Aims/hypothesis: Interleukin-6 is an inflammatory cytokine with pleiotropic effects upon nutrient homeostasis. Many reports show that circulating IL6 correlates with obesity and contributes to insulin resistance; however, IL6 can promote energy expenditure that improves glucose homeostasis.
Methods: We investigated nutrient homeostasis in C57BL/6J mice with sustained circulating human IL6 (hIL6) secreted predominantly from brain and lung (hIL6(tg) mice).

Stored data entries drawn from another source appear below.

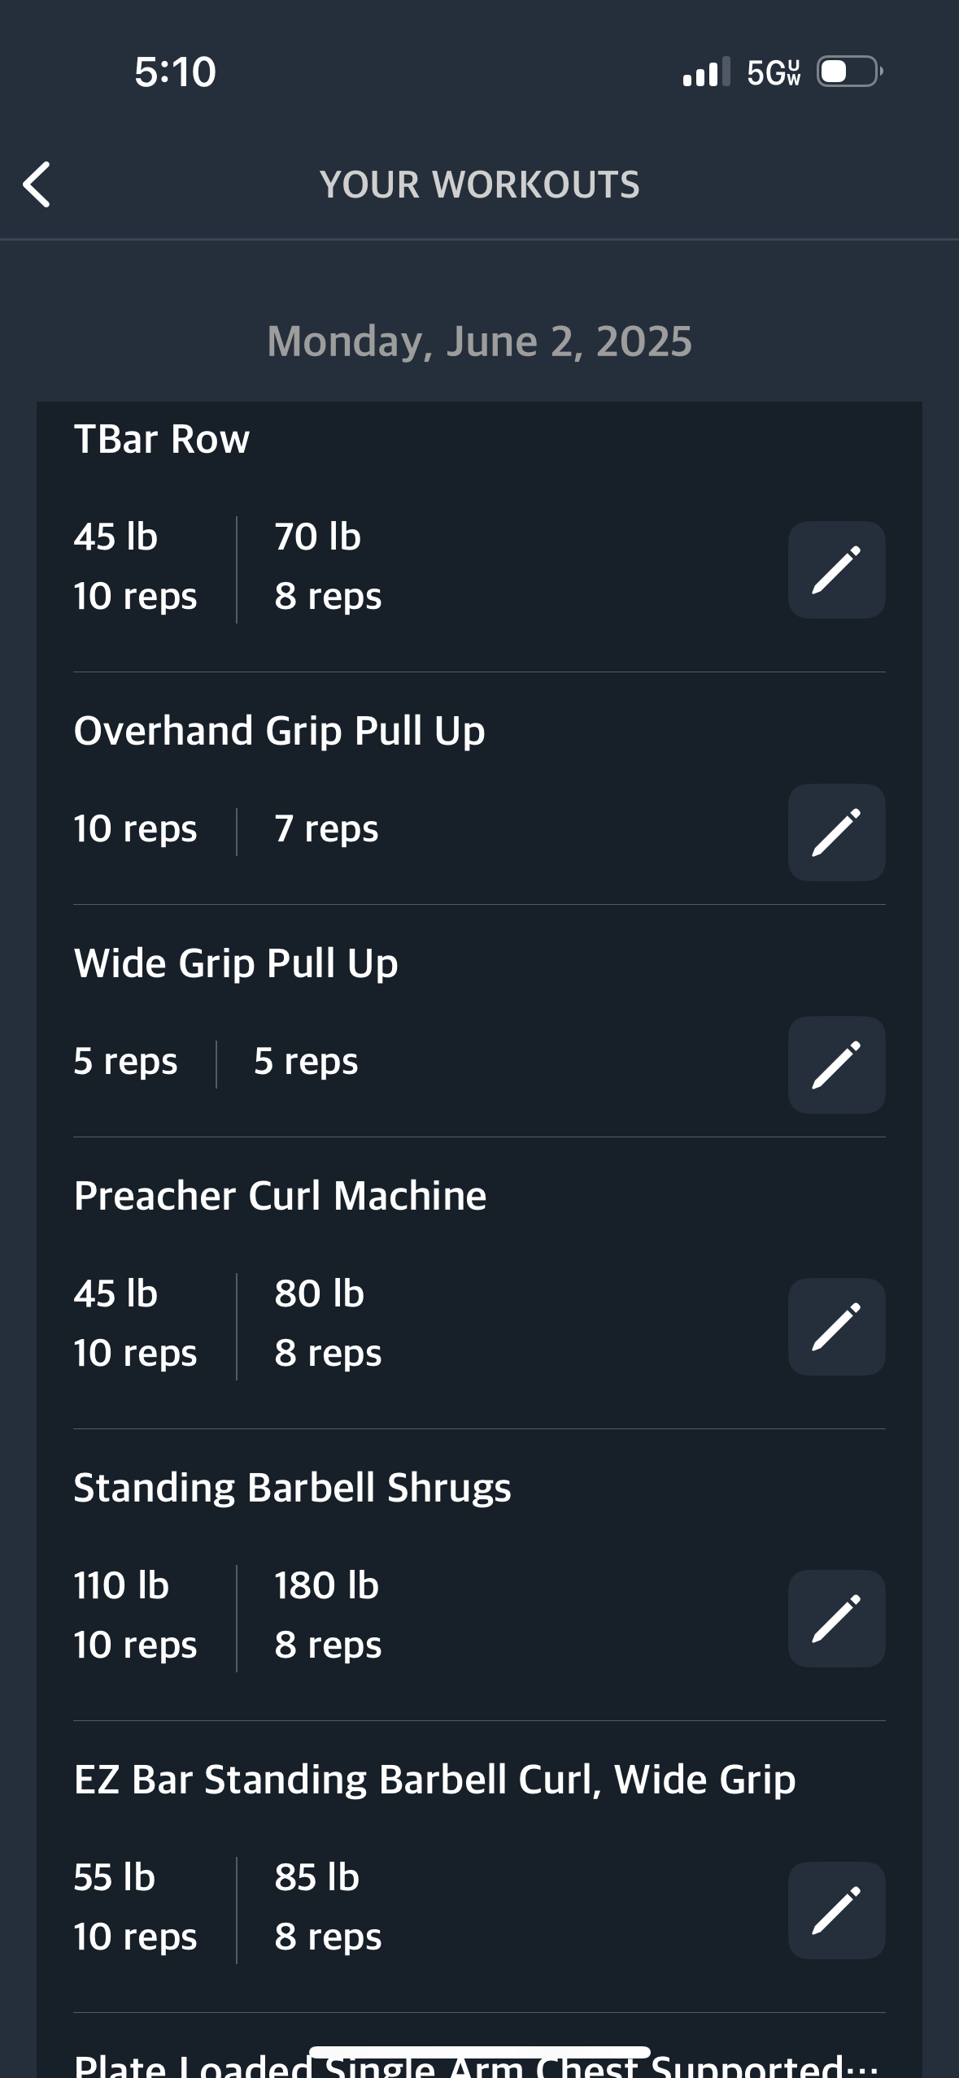Viewport: 959px width, 2078px height.
Task: Edit the Standing Barbell Shrugs entry
Action: [x=836, y=1619]
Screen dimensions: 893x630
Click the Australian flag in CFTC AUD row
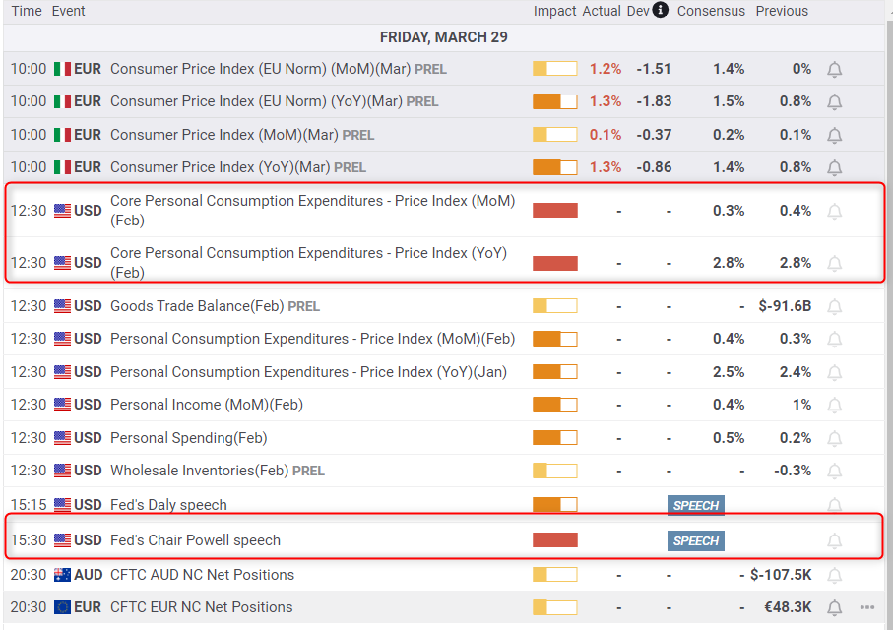click(x=63, y=575)
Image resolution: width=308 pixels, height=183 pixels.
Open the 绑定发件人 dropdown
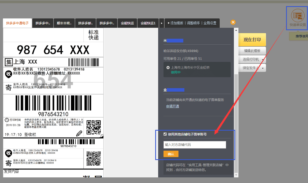tap(252, 68)
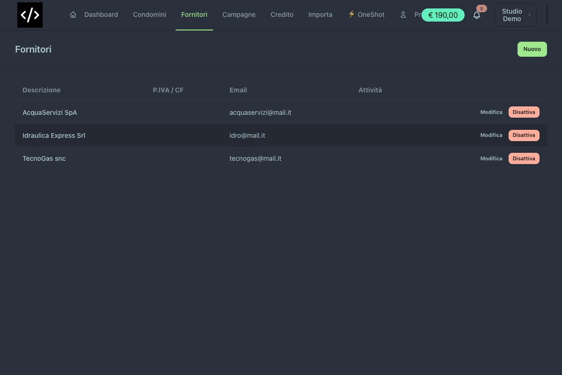Click Modifica for Idraulica Express Srl
Viewport: 562px width, 375px height.
(491, 135)
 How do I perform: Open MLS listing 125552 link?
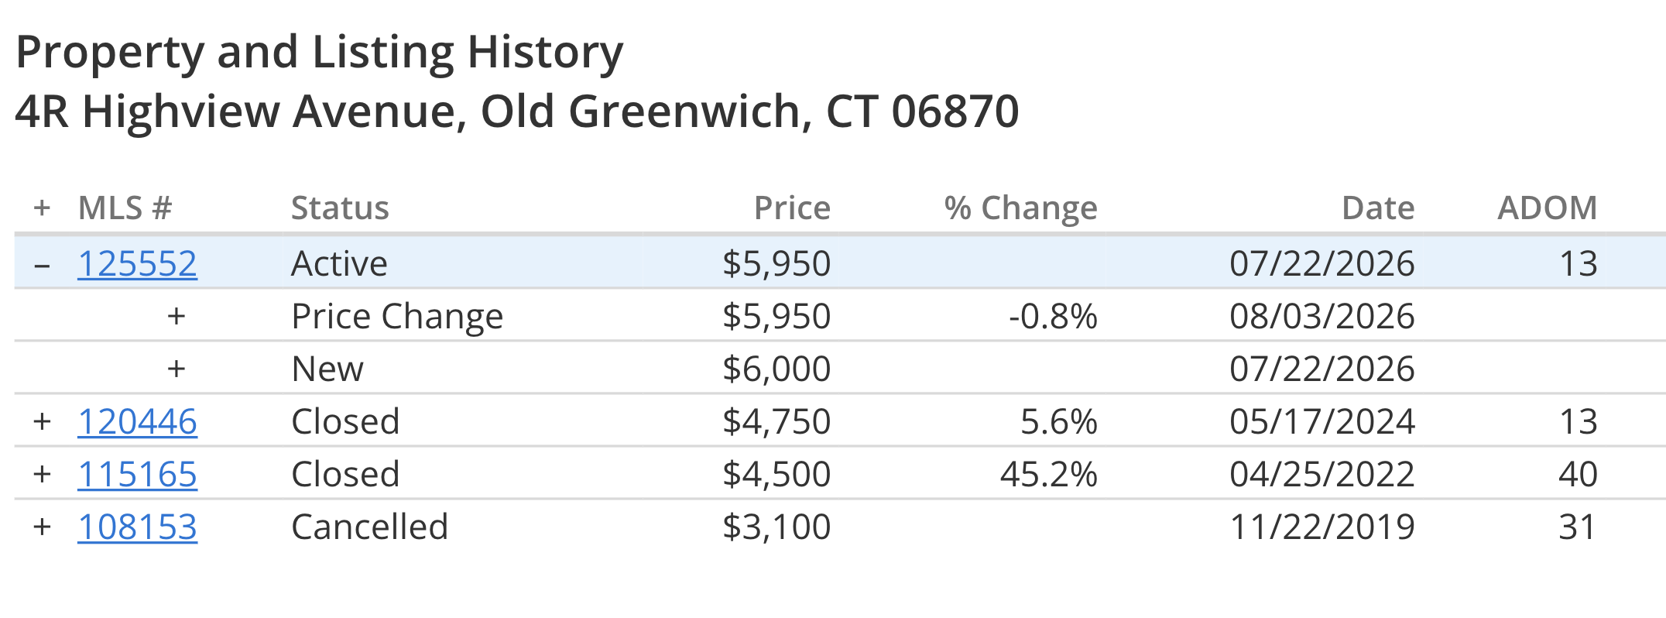tap(137, 263)
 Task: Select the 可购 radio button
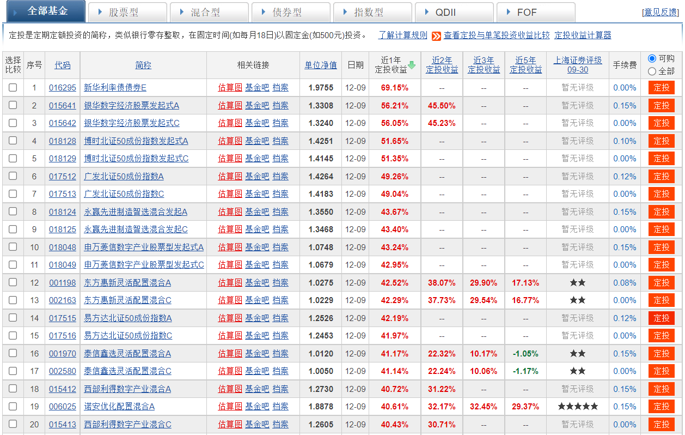coord(652,59)
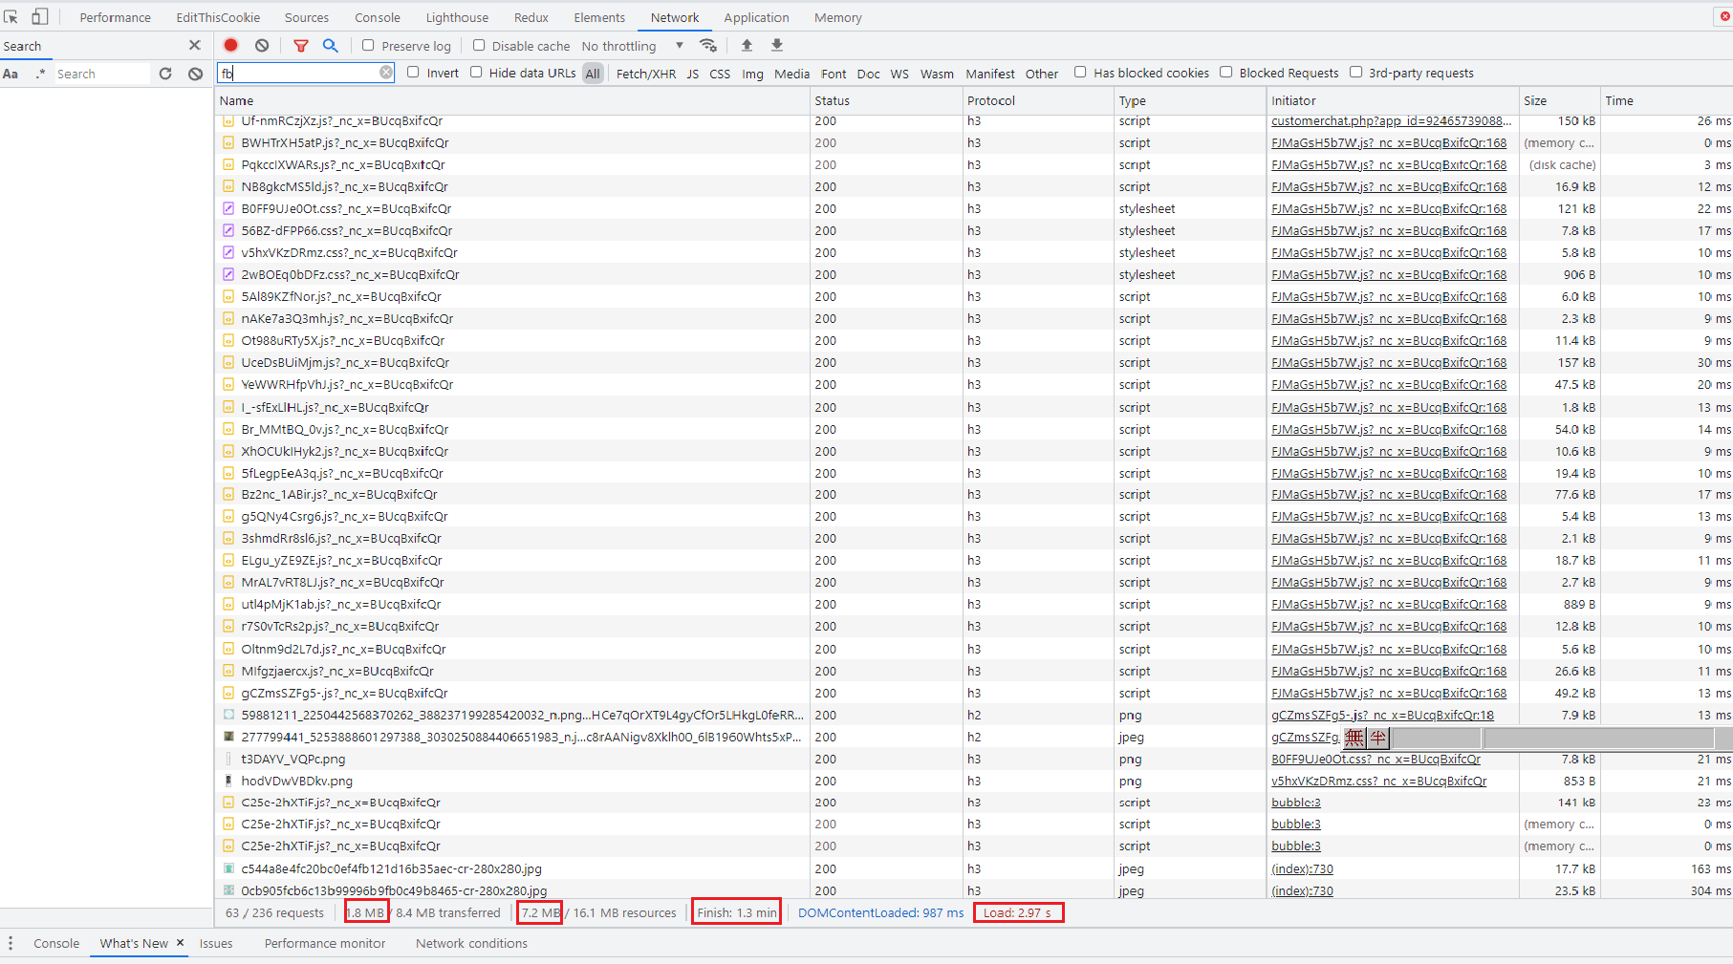Viewport: 1733px width, 964px height.
Task: Toggle the network filter funnel icon
Action: pos(301,45)
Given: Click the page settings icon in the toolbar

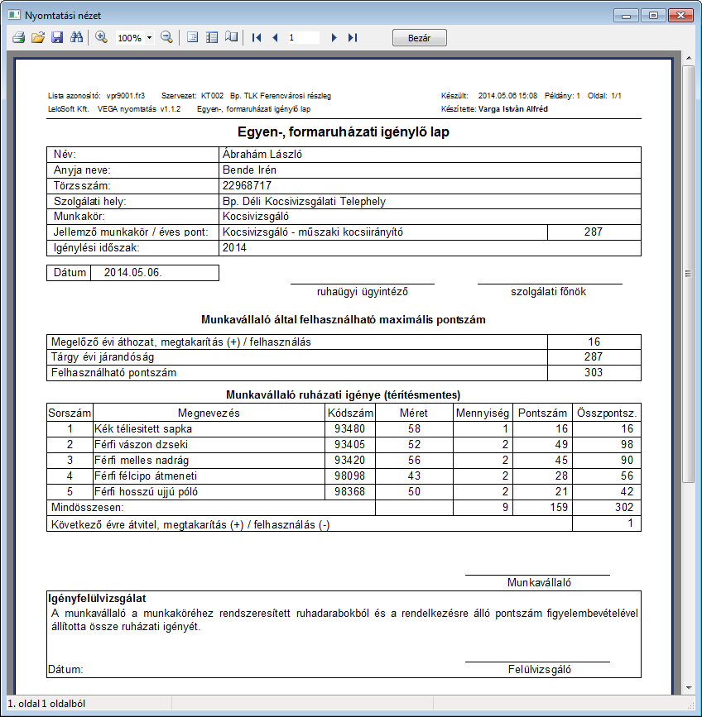Looking at the screenshot, I should (193, 37).
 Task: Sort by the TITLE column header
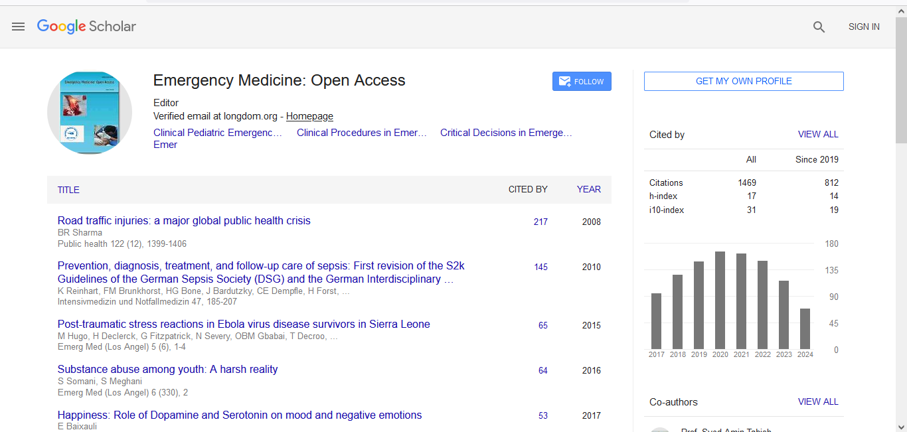pyautogui.click(x=68, y=190)
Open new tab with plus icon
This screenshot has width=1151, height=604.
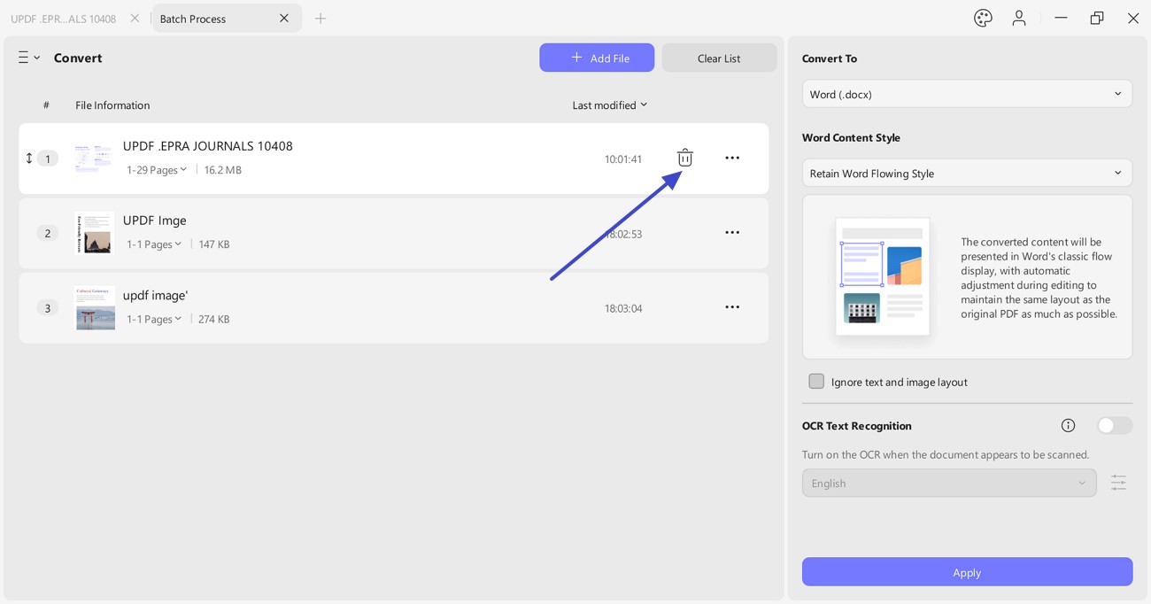(x=321, y=18)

Results: The hIL6(tg) mice displayed no features of systemic inflammation and were more insulin-sensitive than wild-type mice. On a high-fat diet, hIL6(tg) mice were lean, had low leptin concentrations, consumed less food and expended more energy than wild-type mice. Like ob/ob mice, the ob/ob (IL6) mice (generated by intercrossing ob/ob and hIL6(tg) mice) were obese and glucose-intolerant. However, low-dose leptin injections increased physical activity and reduced both body weight and food intake in ob/ob (IL6) mice, but was ineffective in ob/ob mice. Leptin increased hypothalamic signal transducer and activator of transcription-3 phosphorylation in ob/ob (IL6) mice, whereas ob/ob mice barely responded.
Conclusions/interpretation: Human IL6 enhanced central leptin action in mice, promoting nutrient homeostasis and preventing diet-induced obesity.